:: What to do ::
1. List every Bible reference, by book, chapter and verse, that appears in the passage on "an eye for an eye."
2. Write the next part of the passage on "an eye for an eye," picking up after its final quotation from Matthew.

The concept of restitution is also found in Leviticus 24:18, “Anyone who takes the life of someone’s animal must make restitution — life for life. Anyone who injures their neighbor is to be injured in the same manner: fracture for fracture, eye for eye, tooth for tooth. The one who has inflicted the injury must suffer the same injury.”

Not only does the biblical law address punishment for physical harm to people and animals, but it also applies to the potential damage caused by a false witness. 

Then do to the false witness as that witness intended to do to the other party. You must purge the evil from among you. The rest of the people will hear of this and be afraid, and never again will such an evil thing be done among you. Show no pity: life for life, eye for eye, tooth for tooth, hand for hand, foot for foot (Deuteronomy 19:19-21).

This law had a dual purpose of punishing the person who intended to harm someone by falsely testifying against them with the same punishment and warning the community against using the courts as a pawn to carry out false justice.

An Eye for an Eye in the New Testament - Matthew 5:38

The application of “an eye for eye” had changed during the 1,300 years between the law given to Moses and Jesus’ time on earth. In Jesus’ time, it had become a means of justifying petty retaliation between individuals and an obligation not to overlook an insult or harm, rather than a standard by which judges award damages after a loss.

“The law which authorized retaliation (a principle acted upon by all primitive people) was a civil one. It was given to regulate the procedure of the public magistrate in determining the amount of compensation in every case of injury but did not encourage feelings of private revenge. The later Jews, however, mistook it for a moral precept, and were corrected by our Lord.”

“You have heard that it was said, ‘Eye for eye, and tooth for tooth.’ But I tell you, do not resist an evil person. If anyone slaps you on the right cheek, turn to them the other cheek also. And if anyone wants to sue you and take your shirt, hand over your coat as well. If anyone forces you to go one mile, go with them two miles. Give to the one who asks you, and do not turn away from the one who wants to borrow from you” (Matthew 5:38-42).

(Stored items)
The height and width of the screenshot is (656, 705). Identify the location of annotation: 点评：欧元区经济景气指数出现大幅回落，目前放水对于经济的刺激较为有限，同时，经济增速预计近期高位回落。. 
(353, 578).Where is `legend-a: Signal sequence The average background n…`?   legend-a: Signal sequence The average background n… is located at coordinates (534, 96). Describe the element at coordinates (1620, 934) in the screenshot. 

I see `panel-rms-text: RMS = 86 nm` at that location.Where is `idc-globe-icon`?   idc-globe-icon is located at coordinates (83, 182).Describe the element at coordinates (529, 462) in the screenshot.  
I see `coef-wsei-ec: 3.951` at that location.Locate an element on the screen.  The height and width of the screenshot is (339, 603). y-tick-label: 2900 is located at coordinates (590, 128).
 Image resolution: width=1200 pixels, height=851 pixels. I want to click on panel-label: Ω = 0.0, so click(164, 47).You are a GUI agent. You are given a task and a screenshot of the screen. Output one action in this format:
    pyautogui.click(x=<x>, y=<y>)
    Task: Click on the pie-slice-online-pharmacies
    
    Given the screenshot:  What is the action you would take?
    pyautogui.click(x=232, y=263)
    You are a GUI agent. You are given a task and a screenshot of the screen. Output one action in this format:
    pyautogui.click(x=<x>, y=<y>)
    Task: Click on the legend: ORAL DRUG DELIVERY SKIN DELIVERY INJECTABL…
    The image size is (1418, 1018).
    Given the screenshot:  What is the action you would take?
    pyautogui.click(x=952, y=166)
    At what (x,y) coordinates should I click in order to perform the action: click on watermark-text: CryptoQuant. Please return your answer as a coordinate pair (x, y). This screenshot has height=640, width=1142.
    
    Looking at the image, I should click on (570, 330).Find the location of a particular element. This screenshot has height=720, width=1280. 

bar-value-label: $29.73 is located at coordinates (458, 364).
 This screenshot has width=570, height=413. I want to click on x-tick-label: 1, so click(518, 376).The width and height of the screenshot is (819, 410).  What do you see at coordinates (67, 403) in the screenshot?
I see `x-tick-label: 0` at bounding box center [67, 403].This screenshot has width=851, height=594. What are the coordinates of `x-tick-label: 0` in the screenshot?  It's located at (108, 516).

:: Per-task answers ::
1.
Leviticus 24:18
Deuteronomy 19:19-21
Matthew 5:38
Matthew 5:38-42

2.
Jesus is calling his followers to resist seeking revenge for petty and temporal insults. This passage is followed by Jesus’ command in Matthew 5:44, “But I tell you, love your enemies and pray for those who persecute you.” Jesus’ examples of being slapped on the cheek, being sued for a shirt, or walking a mile are relatively minor compared to the original context of “eye for eye” found in Exodus. Jesus was calling his followers to rise above their desire for revenge in these minor and temporary situations.

What Does This Mean?

As Christians, we are to hold ourselves to a higher rule than the law. We must hold ourselves to the standard of love that Jesus gave us. However, Jesus’ command, “turn them the other cheek also” or “hand over your coat as well” should not be used to excuse abuse, extortion, or breaking the law.

Under Jewish law, legal standards of proportionate justice found in Exodus, Leviticus, and Deuteronomy for crimes such as murder, physical abuse, harming an infant, or framing someone for a crime would still apply in a court. However, the death penalty was carried out by the Romans during Jesus’ time, not by the Jewish courts (John 18:31). Many of our modern expectations for equal justice and reparation, find a basis in ancient Jewish law.